Fly 6,550 miles from the gates of Woodland Park Zoo, southwest in an arc over the Pacific Ocean, and you’ll arrive on Papua New Guinea’s lush, moss-draped Huon Peninsula. Though just 60 miles south of the equator, the air here feels more Cascade crisp than tropically muggy. On a satellite map, a cloud cap consistently clings to verdant peaks topping 13,000 feet. Matschie’s tree kangaroos live solitary lives here, in the upper reaches of trees like the majestic old-growth Papuacedrus. Listed as endangered by the International Union for Conservation of Nature, tree kangaroos are under constant threat from habitat destruction and unsustainable hunting practices. Only 2,500 mature individuals are believed to survive in the wild. Matschie’s tree kangaroos are an umbrella species, which means that protecting them indirectly safeguards myriad other species that share their habitat. The Tree Kangaroo Conservation Program was created to protect the Matschie’s tree kangaroo and its forest home. And after YUS communities designated a no-hunting zone to boost tree kangaroo populations, countless other animals and plants have also benefited.

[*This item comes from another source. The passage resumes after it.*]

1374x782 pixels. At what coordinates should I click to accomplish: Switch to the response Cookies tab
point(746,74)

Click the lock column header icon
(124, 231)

Further Action for Biodiversity
In 2020, the people of YUS took another giant step forward to prioritize diversity and prevent climate change. Working with the Tree Kangaroo Conservation Program and the government of Papua New Guinea, they deemed the areas where they live and work as a living landscape deserving recognition, respect and safeguarding. They acted on this by expanding the 187,000-acre YUS Conservation Area to include the entirety of their region’s 402,000 acres. This significantly strengthened YUS community efforts to sustainably manage their land for the benefit of humans, wildlife and forests, and emphasized the interdependency of all life. In protecting the biodiversity of their homeland, the residents of YUS are also preserving their cultural heritage and fighting global climate change. “Our coffee gardens serve as a place where animals and birds can feed and make their homes. My coffee garden houses all kinds of bird species, including the bowerbird, which likes the shade and came to build its nest here.”

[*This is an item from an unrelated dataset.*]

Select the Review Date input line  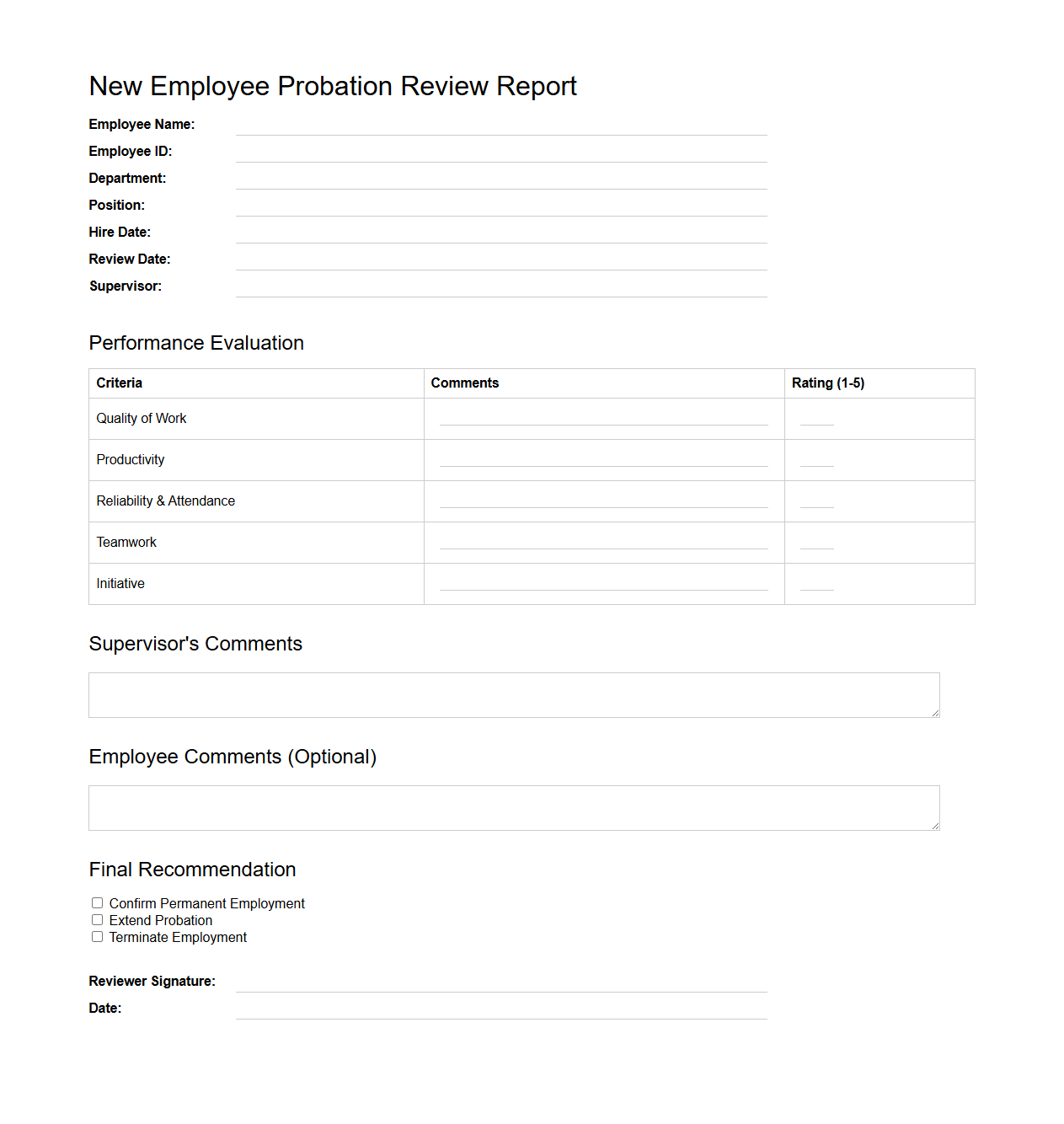pyautogui.click(x=500, y=263)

Herson Hame, YUS coffee farmer



Conservation for Our Children’s Future
By Stanley Gesang, Lead Tracker, Tree Kangaroo Conservation Program I used to hunt and kill tree kangaroos for protein. When I joined the Tree Kangaroo Conservation Program as a tracker, I saw the tree kangaroos as my friends, and I stopped killing and eating them. We learn from the research work carried out here and I take pride in it. Tree kangaroos were nearly extinct when my clan pledged to protect a large portion of our forest for conservation in 2004. Wildlife is more abundant and diverse in our forest now, and this clearly shows the benefits of conservation. In the past, we had to travel for days to hunt, but today we have wildlife we can hunt for protein near our food gardens. I like my job as a tracker for scientists because I have a source of income to help care for my family and provide for my kids to get educated and improve my family’s way of living. The wages help us to look after our family where life is tough. If we were never introduced to conservation, our tree kangaroo population would have died out a long time ago. I am happy that we have accepted conservation so our kids and their kids for generations will still see a tree kangaroo.